Ellison also spoke at the press conference, saying the trends seen in the industry are disturbing and the number of farms and farmers in the U.S. is going in the wrong direction, an issue that must be dealt with at the national level.
He said the country is better-served when the ag industry is made up of a diverse group of operators of all sizes, but that is increasingly not the case, which he credited to the nature of the current market.
"I don't think this is just the result of technological changes. I think this is a result of market structure that is unfair to family farmers, but also to customers and also our environment," he said. "... The small are being soaked up by the big, and we have to ask ourselves a question, 'Is this the kind of agricultural economy we want in Minnesota or across the country?' My answer would be no."
Ellison said policy at the federal level is often disingenuously made in the name of the family farmer, even as it mostly serves the interests of industrial producers seeking to corner markets.
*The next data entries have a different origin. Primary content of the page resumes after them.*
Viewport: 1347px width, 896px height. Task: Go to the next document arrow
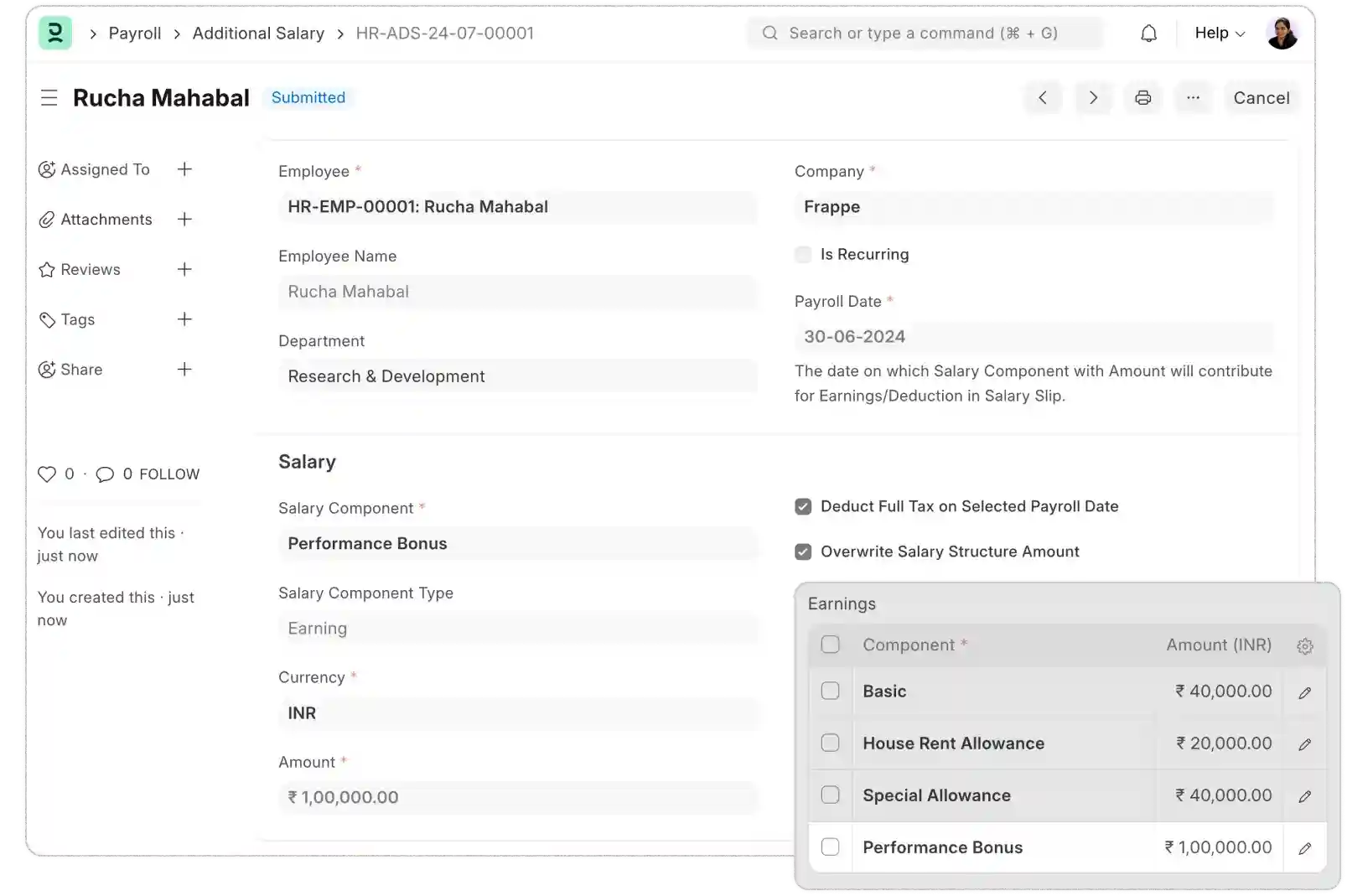[x=1093, y=98]
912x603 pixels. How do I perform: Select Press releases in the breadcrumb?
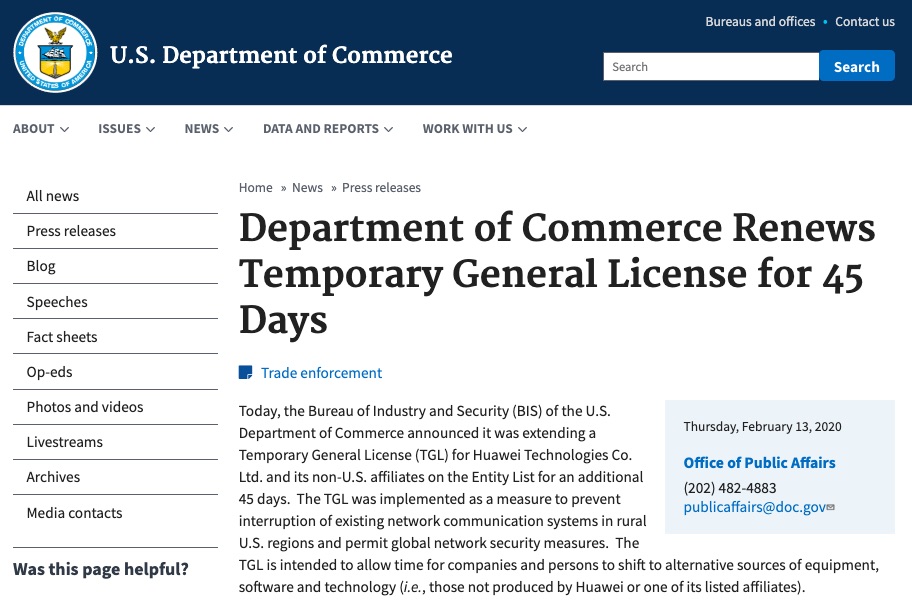381,188
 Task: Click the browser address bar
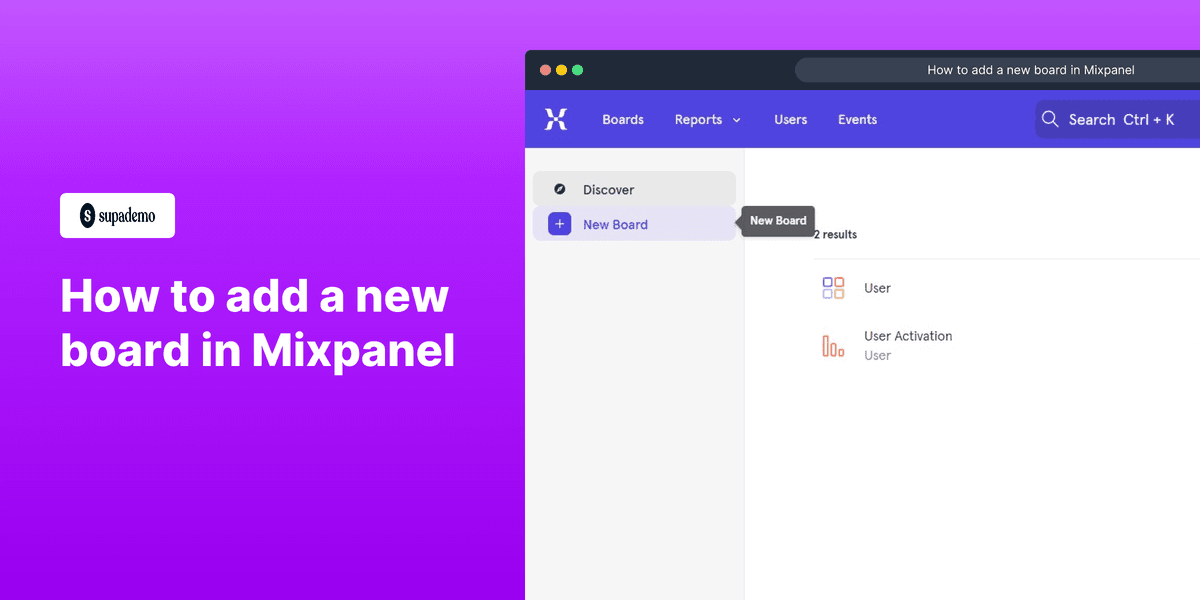[x=1030, y=70]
Even then, he said, the policies don't benefit most of those working for these large corporations, but the executive class, which has been treated preferentially by Congress for far too long.
"I'll never forget when I heard an agriculture secretary tell a group of Wisconsin dairy farmers you gotta get big, or you gotta get out," he said. "That is the antithesis of what antitrust is all about. We gotta stand tall for the small."
He said change needs to happen to make sure hard work pays off in the U.S. and the working class, the people who really get things done in the end, are fed up with jobs that offer pitiful wages that show a lack of respect for their work.
Ellison said his office just hired new staff for antitrust work in the ag sector and he supports efforts to improve infrastructure and access to services for farmers and encouraged people to come to offices like his when abuse happens so they can do something about it.
He said the Sherman Antitrust Act was passed in a time when monopolies were even more powerful than they are now so it's not even close to a lost cause, and people need to realize that this affects everyone.
"If you eat, you're involved in agriculture," he said.